В отличие от велемудрой матушки император Павел был нетерпелив, переменчив и не способен к требующему срока и выдержки возведению памятников. Замыслы матери к тому же рождали в нем единственное и непоборимое желание — перечить. Предусмотренные проектом большой купол Исаакия, четыре угловые башни, многоярусная колокольня со шпилем привели Павла в раздражение. Он приказал своему любимцу, архитектору Винченцо Бренна, флорентийцу, именуемому в России Викентием Францевичем, достроить собор без матушкиных причуд да поживее. Фантазер Бренна, разделявший с Павлом Петровичем его гатчинское затворничество и ожидание будущего величия, слишком долго строил в воображении рыцарские крепости, чтобы тратить дарование и остаток лет на чуждый храм, коим не мнил обеспечить себе бессмертие. Бренна с головой ушел в сооружение дворца для своего государя — Михайловского замка, окруженного рвами с водой и перекинутыми через них подъемными мостами. Он наскоро поднял над мраморным карнизом собора кирпичные стены, увенчав их одиноким куполом и приземистой колокольней (мрамор, привезенный для отделки Исаакия, взят был в Михайловский замок).

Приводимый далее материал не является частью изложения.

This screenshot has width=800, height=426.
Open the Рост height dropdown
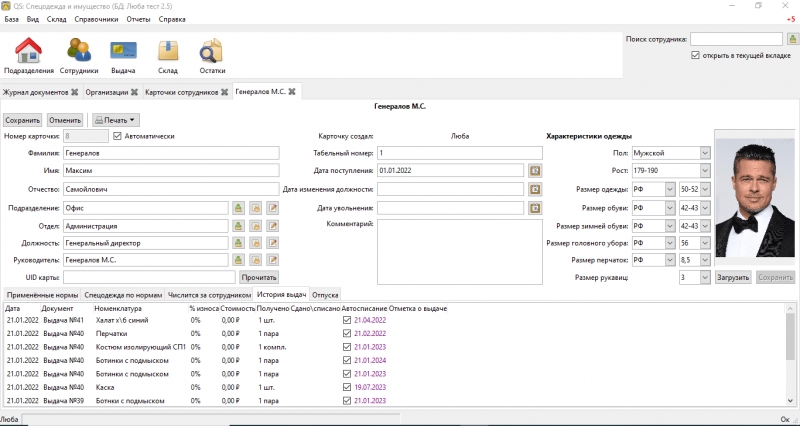[705, 171]
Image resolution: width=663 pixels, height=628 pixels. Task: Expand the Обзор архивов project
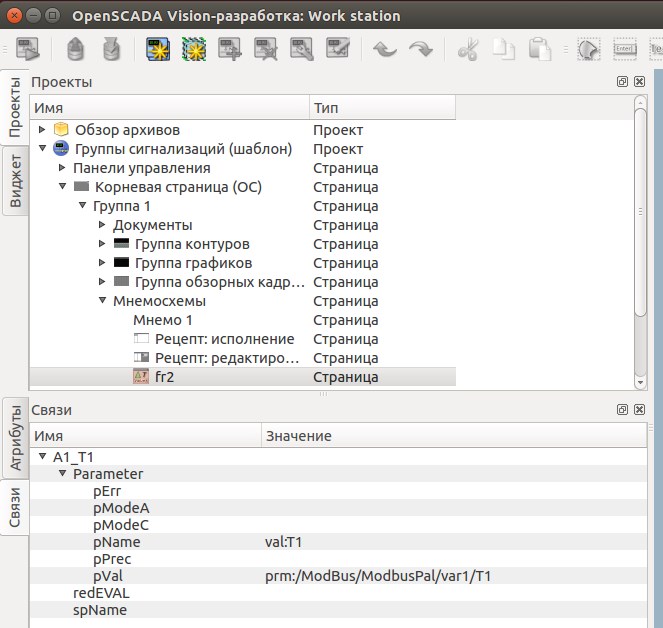(x=42, y=130)
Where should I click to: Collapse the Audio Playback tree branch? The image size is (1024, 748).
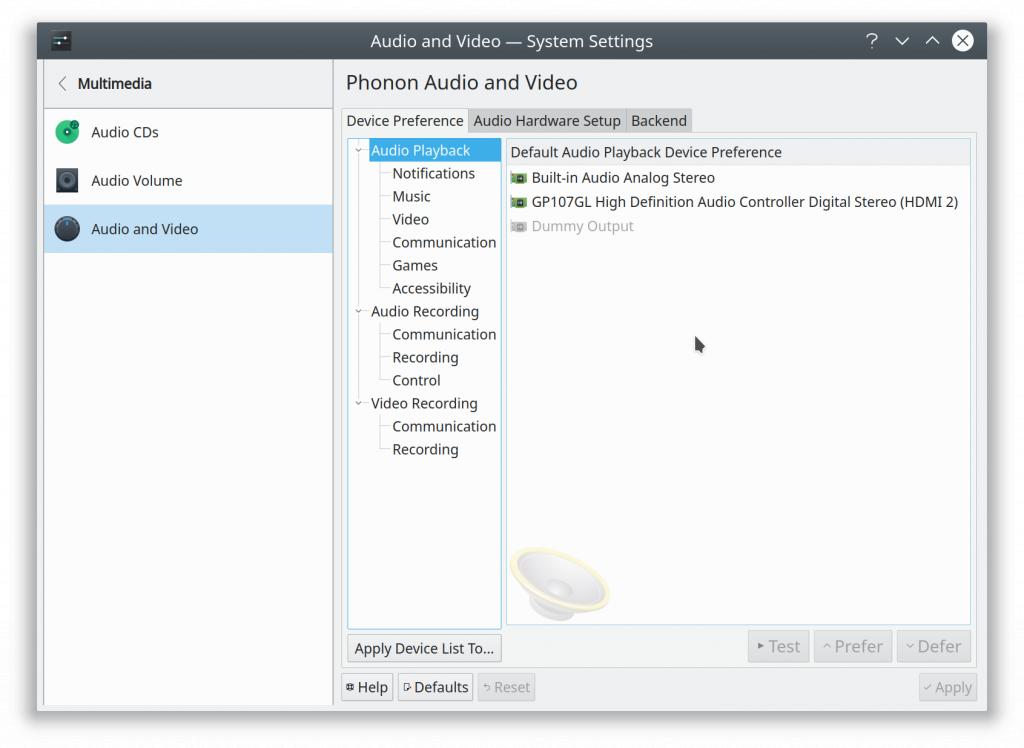(x=359, y=151)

В ту пору многое начатое в мраморе достраивалось кирпичом. Мраморные глыбы, предполагавшиеся к прославлению одного, оказывались в ином месте, но и там обычно не успевали исполнить нового предназначения.
Государь вставал в пять, слушал доклад военного коменданта, в восемь начинался парад. В душной, как белый атласный галстук, тишине манежа цены человеку не было никакой. Жизни, случайностью рождения начатые два или три десятилетия назад, тут по воле случая достраивались мрамором или кирпичом или оставлялись недостроенными на неминуемое забвение и разрушение. Рассказывали про молодого офицера, который в течение трех минут был разжалован в солдаты, произведен в прежнее звание и награжден орденом св. Анны.

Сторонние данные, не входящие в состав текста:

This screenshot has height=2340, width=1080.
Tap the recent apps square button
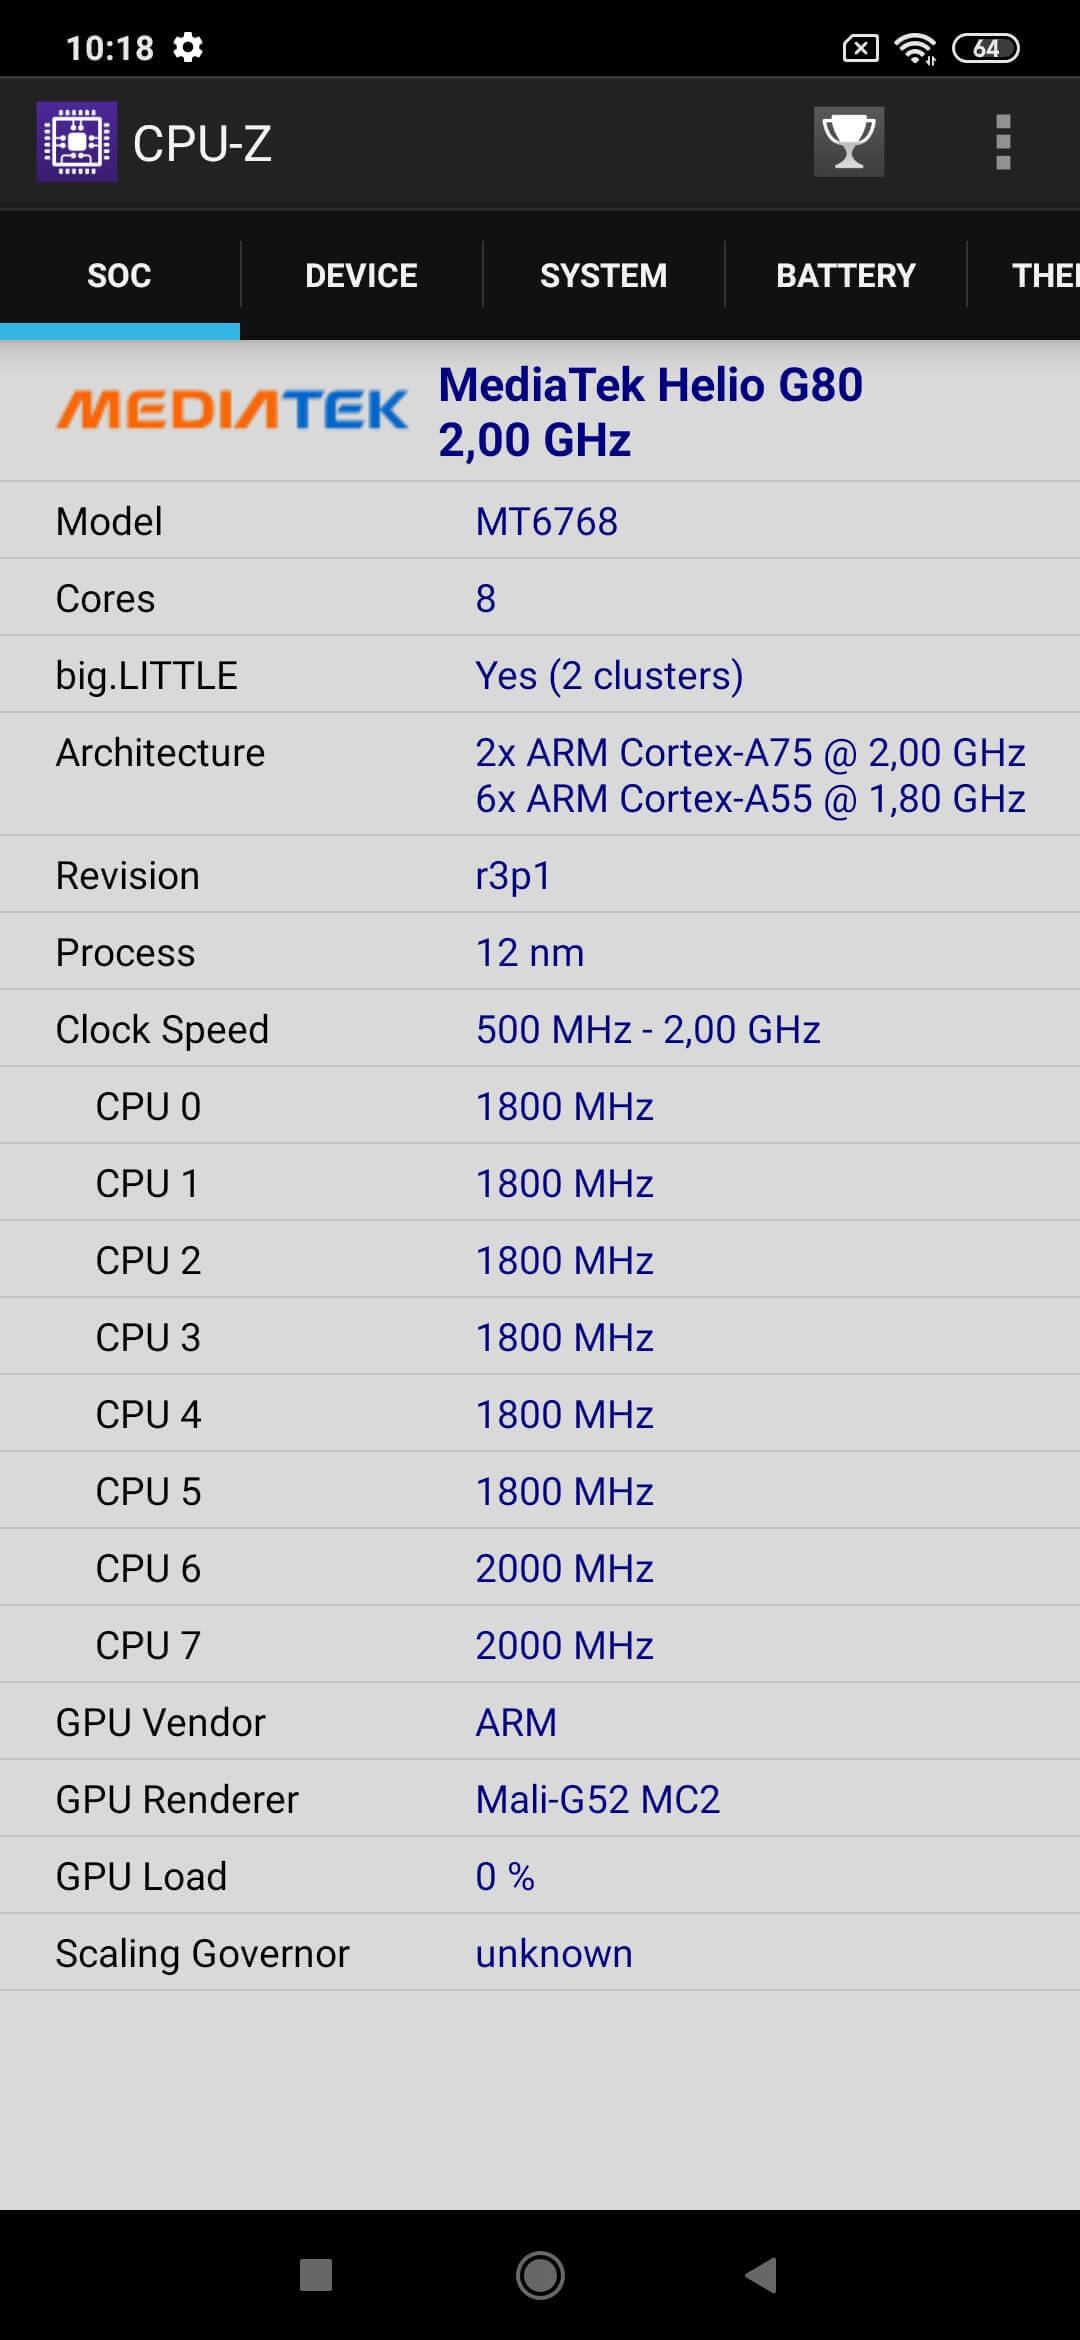point(316,2275)
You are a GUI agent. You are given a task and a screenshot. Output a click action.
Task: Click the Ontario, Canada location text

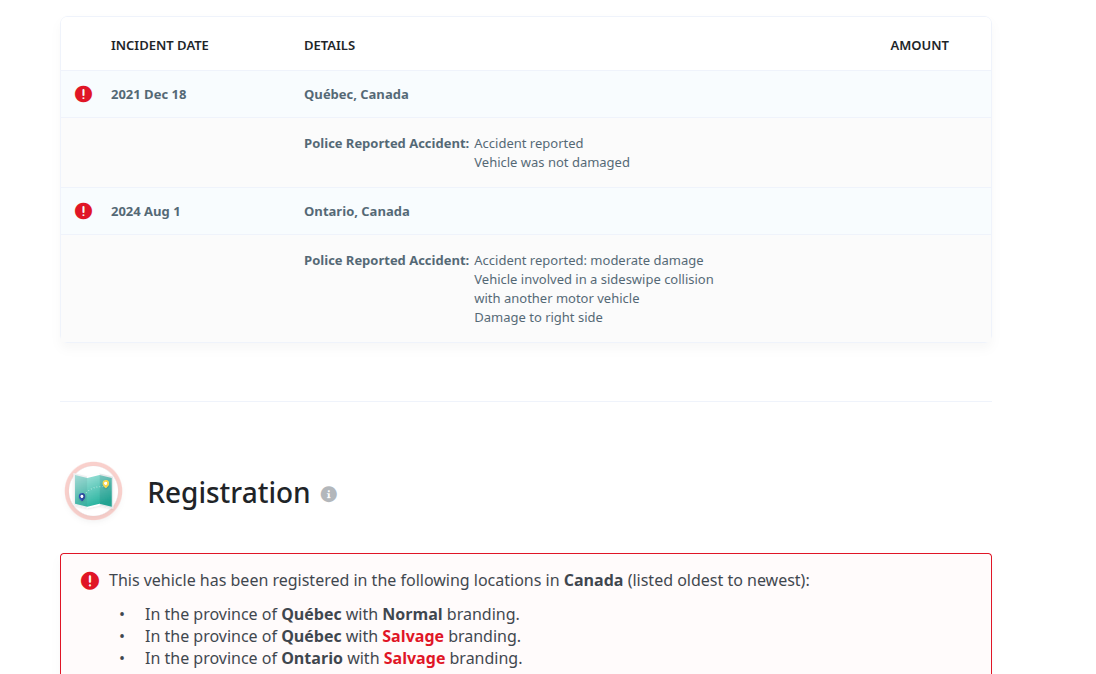(x=356, y=211)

Приказы догоняли один другой — и все должны были тотчас и неукоснительно исполняться. Приказы поражали внезапностью и необъяснимостью: запрещались короткие локоны и высокие воротники, фраки, стеганые шапки, цветы на окнах, танцеванье вальса и употребление некоторых слов. Постоянная невозможность предвидеть приказ и постоянный страх не поспеть с исполнением рождали в людях ощущение невнятности и непрочности бытия.

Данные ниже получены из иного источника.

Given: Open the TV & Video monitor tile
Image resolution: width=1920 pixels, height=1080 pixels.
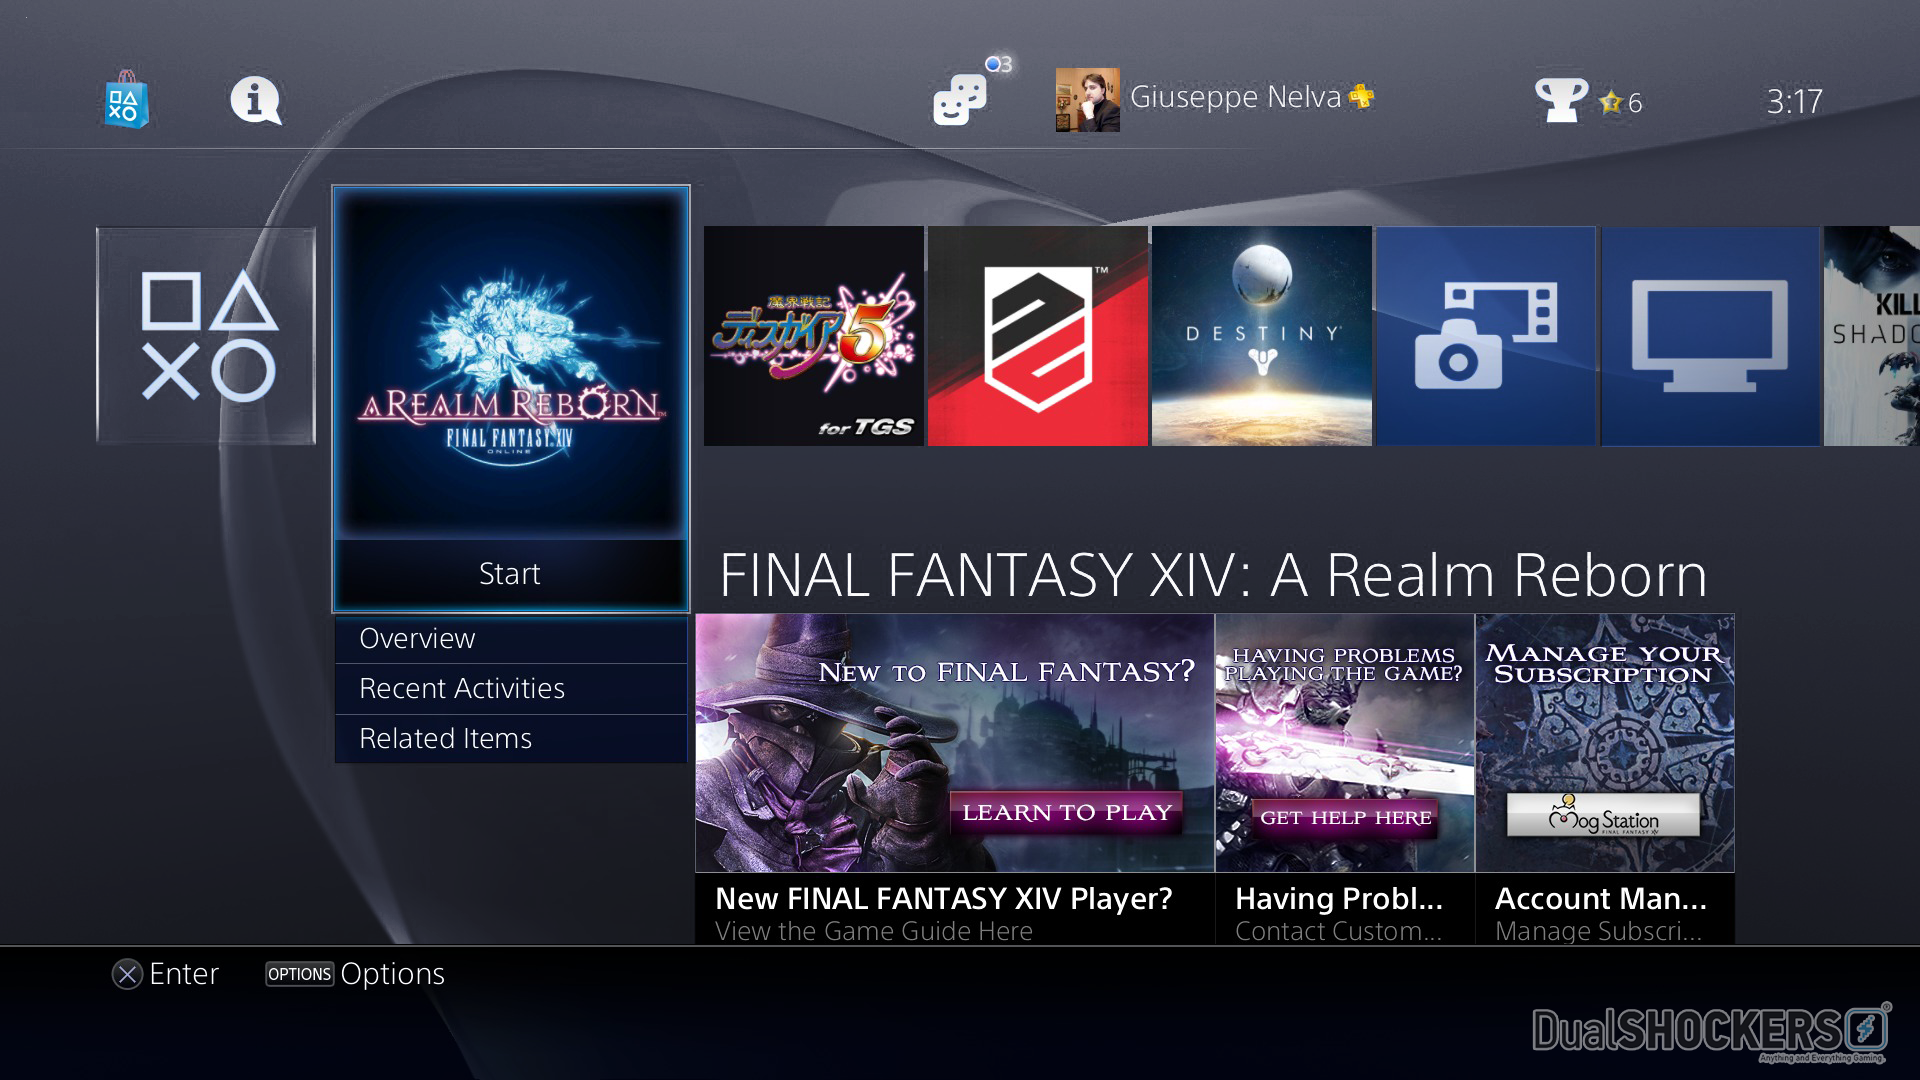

Сидя в низком кресле у камина, Манил Иванович Брюлло размышлял о превратностях судьбы. Камин разожгли по случаю рождества — не для тепла, а ради праздничности обстановки: уголь стоил дорого. Небольшая горка угля за решеткой, умышленно не раздуваемая, тлела медленно. Павел Иванович вытянул к камину короткие крепкие ноги в белых нитяных чулках, в черных башмаках, с которых были срезаны недавно запрещенные пряжки, и, глядя на чуть тронутый краснотою уголь, любовно выласкивал мысль, сводившуюся к тому, что, хотя человек пребывает в руках судьбы, воля человека только в его собственных руках. Мысль, возможно, не принадлежала лично Павлу Ивановичу, он, возможно, услышал ее от кого-то, где-то вычитал (кажется, у Шиллера), но мысль была близка и понятна; он привык подтверждать ее примерами из собственной жизни и оттого давно полагал своей.